**Article**

Alkarama for Human Rights a saisi les groupes de travail sur la détention arbitraire, sur les disparitions forcées et le rapporteur spécial sur la torture à propos du sort réservé à de nombreux membres de la famille Al Judran.
Ibrahim et Oussama Al Judran, nés respectivement en 1983 et 1985 ont été arrêtés le 29 janvier 2005 par des agents des services de la sécurité intérieure. Ces derniers, en tenue civile, ont investi le domicile familial situé à Ajdabiya, ville située à 170 km au sud de Benghazi et ont emmené les deux frères sans mandat d'arrêt. Détenus dans les locaux de la sécurité intérieure d'Ajdabiya, ils ont été sauvagement torturés, en particulier par deux officiers de ce service, dont l'identité est connue.
Après deux semaines de détention au secret, ils ont été transférés à la prison de Essaka à Tripoli, où ils ont à nouveau été maltraités durant plusieurs jours. Ils ont été battus à coups de bâtons et torturés à l'électricité par des officiers supérieurs, dont l'identité est connue.
Les deux frères Ibrahim et Oussama Al Judran étaient accusés d'entretenir des relations téléphoniques avec des membres de l'opposition libyenne réfugiés en Europe ainsi qu'avec leur frère Salem qui se trouvait alors en Mauritanie.
Jamel Al Judran, né en 1968 a été arrêté le 12 août 2005 par des agents de ces mêmes services de la sécurité intérieure. Ils avaient investi le domicile familial à la recherche de Salem qui se trouvait à l'étranger. Ne l'ayant pas trouvé, ils ont embarqué son frère.

[Éléments recensés dans un jeu de données]
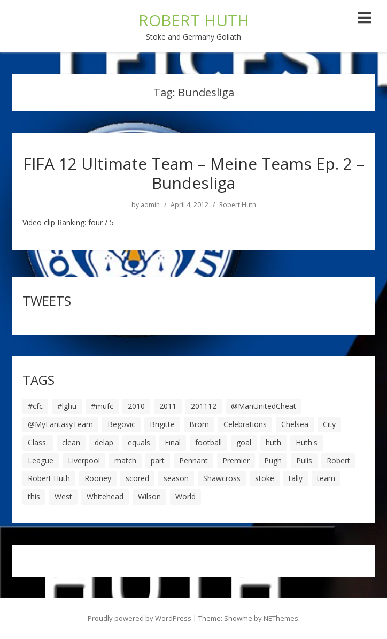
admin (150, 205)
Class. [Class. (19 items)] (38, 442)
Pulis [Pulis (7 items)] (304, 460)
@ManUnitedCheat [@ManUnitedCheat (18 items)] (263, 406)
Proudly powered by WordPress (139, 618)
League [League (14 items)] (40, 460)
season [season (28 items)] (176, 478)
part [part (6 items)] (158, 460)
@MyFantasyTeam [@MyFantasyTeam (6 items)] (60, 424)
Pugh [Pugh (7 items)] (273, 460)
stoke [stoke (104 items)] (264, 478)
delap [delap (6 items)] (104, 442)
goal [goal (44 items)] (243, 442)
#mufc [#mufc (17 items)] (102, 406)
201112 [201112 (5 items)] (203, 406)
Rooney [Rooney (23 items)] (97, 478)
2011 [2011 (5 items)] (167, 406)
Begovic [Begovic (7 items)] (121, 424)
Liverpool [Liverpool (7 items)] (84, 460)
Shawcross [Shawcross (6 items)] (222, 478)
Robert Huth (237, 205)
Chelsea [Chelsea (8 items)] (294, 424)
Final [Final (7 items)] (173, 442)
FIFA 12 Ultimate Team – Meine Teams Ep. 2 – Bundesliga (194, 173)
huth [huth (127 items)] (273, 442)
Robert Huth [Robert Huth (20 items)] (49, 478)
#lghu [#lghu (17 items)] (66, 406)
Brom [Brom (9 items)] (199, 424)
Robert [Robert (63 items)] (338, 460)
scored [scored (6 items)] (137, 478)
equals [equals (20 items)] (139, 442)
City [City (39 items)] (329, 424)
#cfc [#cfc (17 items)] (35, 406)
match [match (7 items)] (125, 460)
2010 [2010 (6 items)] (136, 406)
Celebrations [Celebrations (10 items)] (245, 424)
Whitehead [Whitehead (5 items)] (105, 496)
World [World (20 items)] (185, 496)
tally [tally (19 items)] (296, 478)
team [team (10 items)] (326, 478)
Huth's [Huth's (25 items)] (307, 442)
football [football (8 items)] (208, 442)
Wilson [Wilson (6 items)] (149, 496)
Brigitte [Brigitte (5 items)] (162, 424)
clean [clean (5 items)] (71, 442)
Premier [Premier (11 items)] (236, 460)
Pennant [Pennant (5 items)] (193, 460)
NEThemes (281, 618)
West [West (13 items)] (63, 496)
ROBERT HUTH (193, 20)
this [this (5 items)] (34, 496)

...

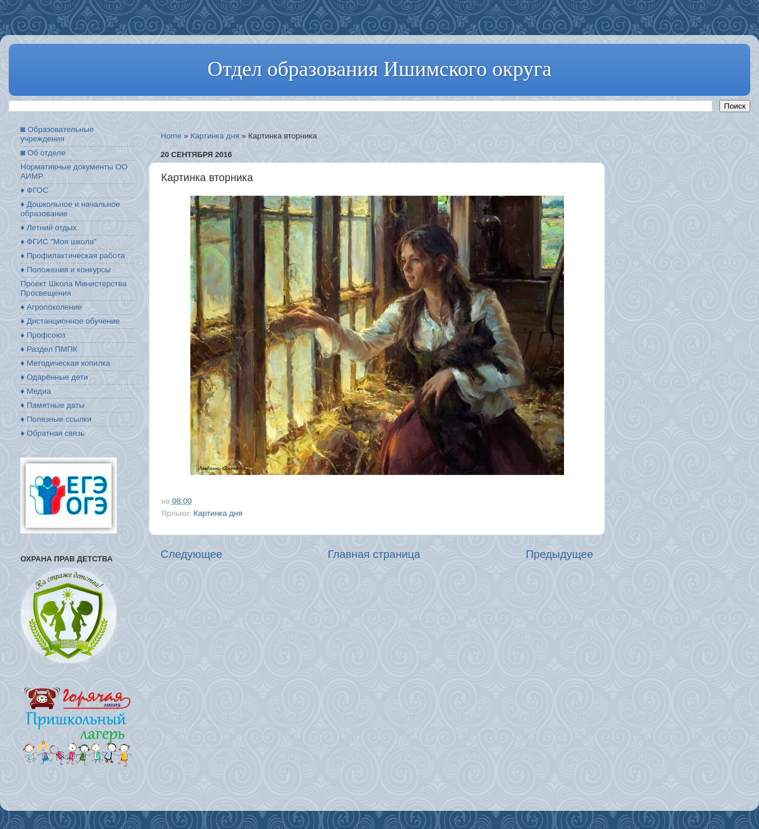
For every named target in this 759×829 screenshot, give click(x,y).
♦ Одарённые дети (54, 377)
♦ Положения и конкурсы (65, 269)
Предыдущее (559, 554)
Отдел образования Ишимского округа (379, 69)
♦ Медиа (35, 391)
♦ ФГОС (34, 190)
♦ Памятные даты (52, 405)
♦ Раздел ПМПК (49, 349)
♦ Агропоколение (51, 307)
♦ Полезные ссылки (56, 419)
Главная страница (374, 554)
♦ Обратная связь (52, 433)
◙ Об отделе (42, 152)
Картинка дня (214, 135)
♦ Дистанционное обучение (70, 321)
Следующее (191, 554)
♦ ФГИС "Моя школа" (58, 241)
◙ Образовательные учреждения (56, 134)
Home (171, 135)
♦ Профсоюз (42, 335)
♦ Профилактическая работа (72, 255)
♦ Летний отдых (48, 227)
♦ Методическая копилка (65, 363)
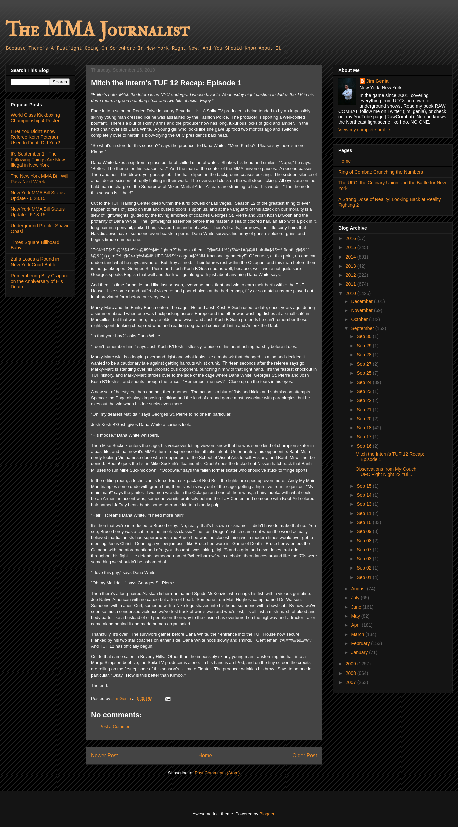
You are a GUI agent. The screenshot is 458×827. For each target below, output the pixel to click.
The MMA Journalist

**Objectif**
Écrivez la suite de l'article sur la famille Al Judran, à partir de sa dernière phrase.

**Corrigé**
Meftah Al Judran, né en 1973 et son cousin Ali Senouci Al Judran, né en 1978 qui habite la maison voisine ont été arrêtés dans des circonstances similaires le 16 août 2005.
Jamel, Meftah et Ali Senouci Al Judran ont été détenus ensemble dans un endroit secret où ils ont été sauvagement torturés, avant d'être transférés à la prison de Slim à tripoli.
Meftah Al Judran conserve de graves séquelles des tortures subies: Suite des multiples fractures infligées par ses tortionnaires, il est actuellement handicapé et ne peut plus se déplacer de façon autonome.
Toujours à la recherche de Salem Al Judran, les services de sécurité intérieure ont fait à diverses reprises irruption au domicile familial. Ces visites nocturnes ont cessé après l'extradition de Salem par les autorités nigériennes le 24 mars 2006. Depuis il a disparu.
La famille Al Judran n'a su le lieu de détention des quatre frères et du cousin qu'après de nombreuses démarches. Tous sont détenus à la prison de Abou Slim de Tripoli. Cette prison est située dans un complexe de la police militaire, dans la zone d'Abou Slim, une banlieue de Tripoli. Elle possède un statut pénitentiaire spécial car elle est dirigée par la Sécurité intérieure et non pas comme les autres prisons par le Comité populaire général de la Justice. Des centaines de prisonniers politiques y sont détenus.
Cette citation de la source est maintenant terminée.